Furei a pandemia com uma justificativa. Acompanhei a filha em seu deslocamento para estudar na França. Assumi o risco, pais vivem assim. Tentei furar menos em Paris, mas não fui de ferro. Juntei os pila e fui jantar no terraço do La Coupole. Quando estudei em Paris, no século passado, o La Coupole era inacessível para um estudante. Hoje é menos, devido a uma certa vingança do tempo, depois de muito trabalho para além do estudo.
Instalei-me no terraço (era verão) e pedi um copo de vinho rosé, da Provença, com uma garrafa d´água. Pouco vinho para muito preço, mas valeu. De entrada, ovos com maionese, sem exageros no investimento, que bolso nenhum é de ferro. O prato principal, rins ao molho mostarda, com batatas, mas, antes dele, senti uma pressão em um pé.

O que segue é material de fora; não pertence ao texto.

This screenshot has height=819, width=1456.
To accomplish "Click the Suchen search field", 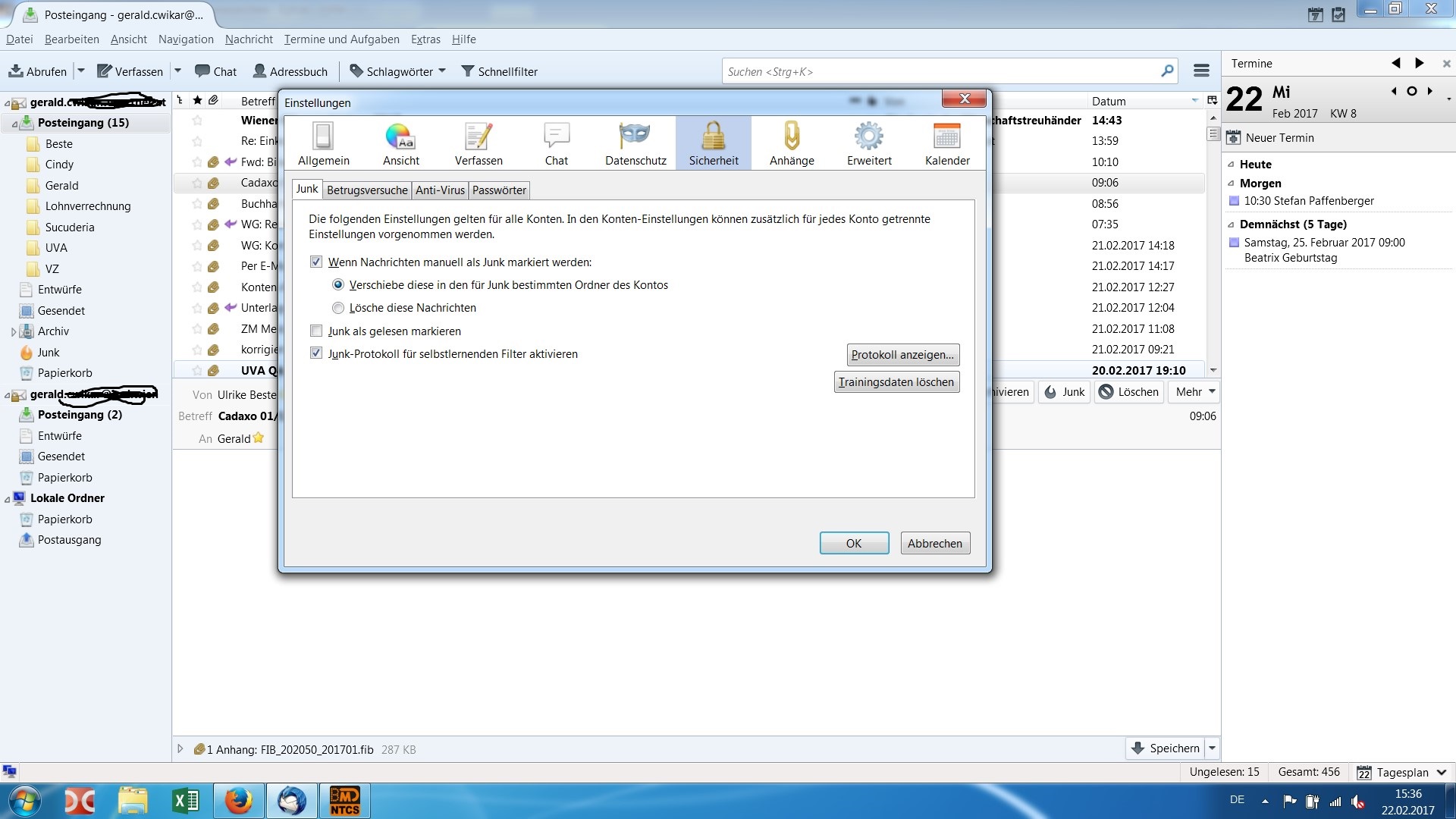I will point(940,71).
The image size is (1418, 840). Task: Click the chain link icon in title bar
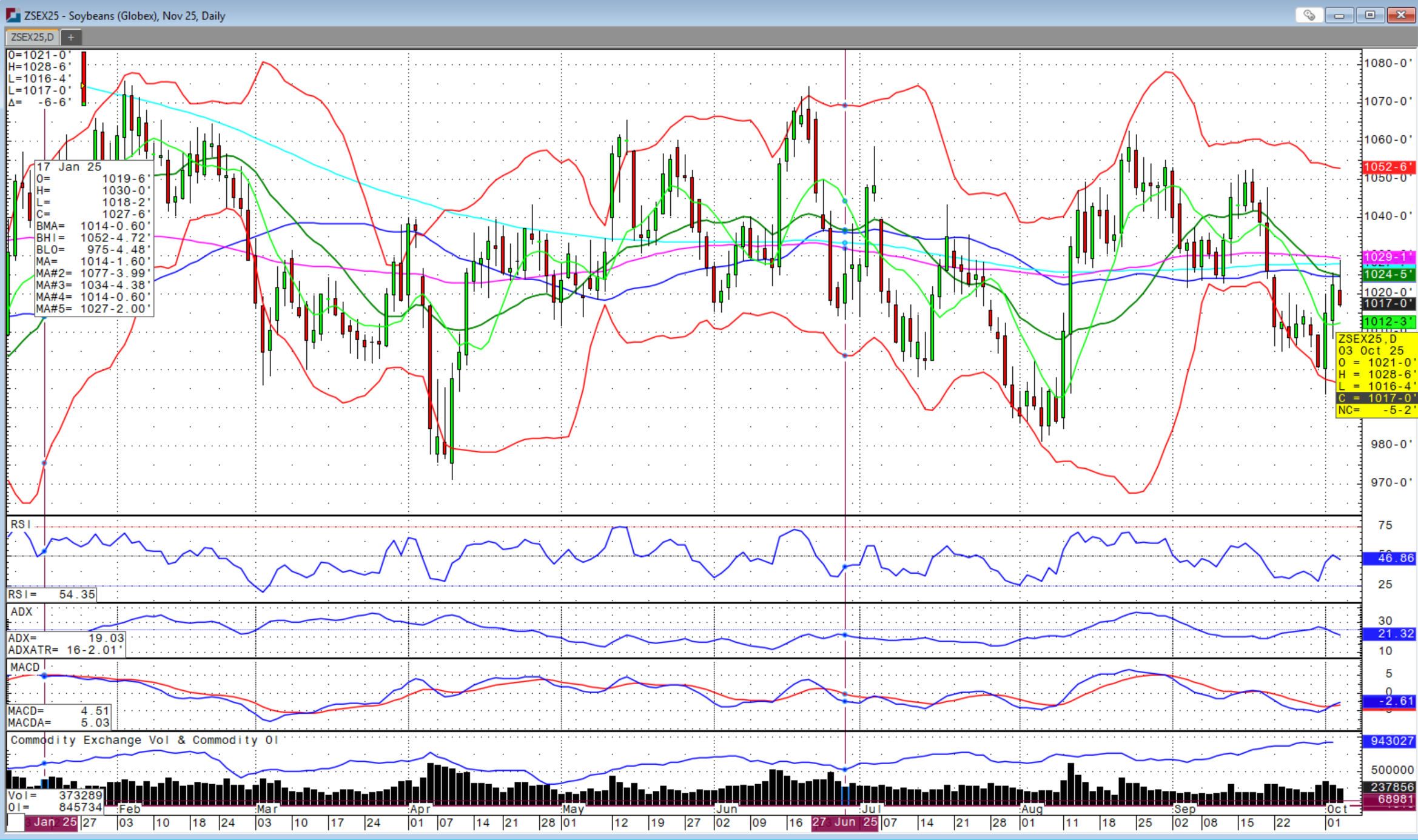tap(1309, 15)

Constatei, então, que se deitava sobre o esquerdo um cão, mas logo vi que não era um qualquer. Cães continuavam reinando na França; mesmo assim, custei para crer. Era um pitbull. Seu dono fazia uns comandos, mas, já com meu outro pé completando o seu travesseiro, ele parecia ignorá-los, mais atento ao pão que eu molhava na maionese do que à voz frouxa do comando. O homem dizia couchez e o bicho se levantava; depois, levez, e o bicho se deitava.
Parecia um pitbull com transtorno de oposição desafiante. Meu medo era que o dono dissesse “vai lá fazer um carinho no tio”. Eu preferia que ele ordenasse “ataca”.
Eu agora molhava o pão, de forma trêmula. Sim, não há acasos e sim novas vinganças, no caso uma das bem divinas, contra quem furava a pandemia, no caso eu, ainda mais usando a filha. Ou era isso ou era azar. Foi de verdade um jantar tenso, especialmente na hora dos rins, tipicamente à francesa, ou seja, meio crus e sangrando muito.
O nariz do pit (sim, eu tentava alguma intimidade para sobreviver) balançava por todas as direções, mas o par de olhos determinados se fixavam nos meus, com um leve desvio na direção dos meus rins, quer dizer, dos rins do meu prato. Já estava negociando com o cão que escolhesse as vísceras francesas, mas ele, de fato, não obedecia comandos.
Então, rezei, rezei muito, exatamente como venho fazendo quando não estou no La Coupole.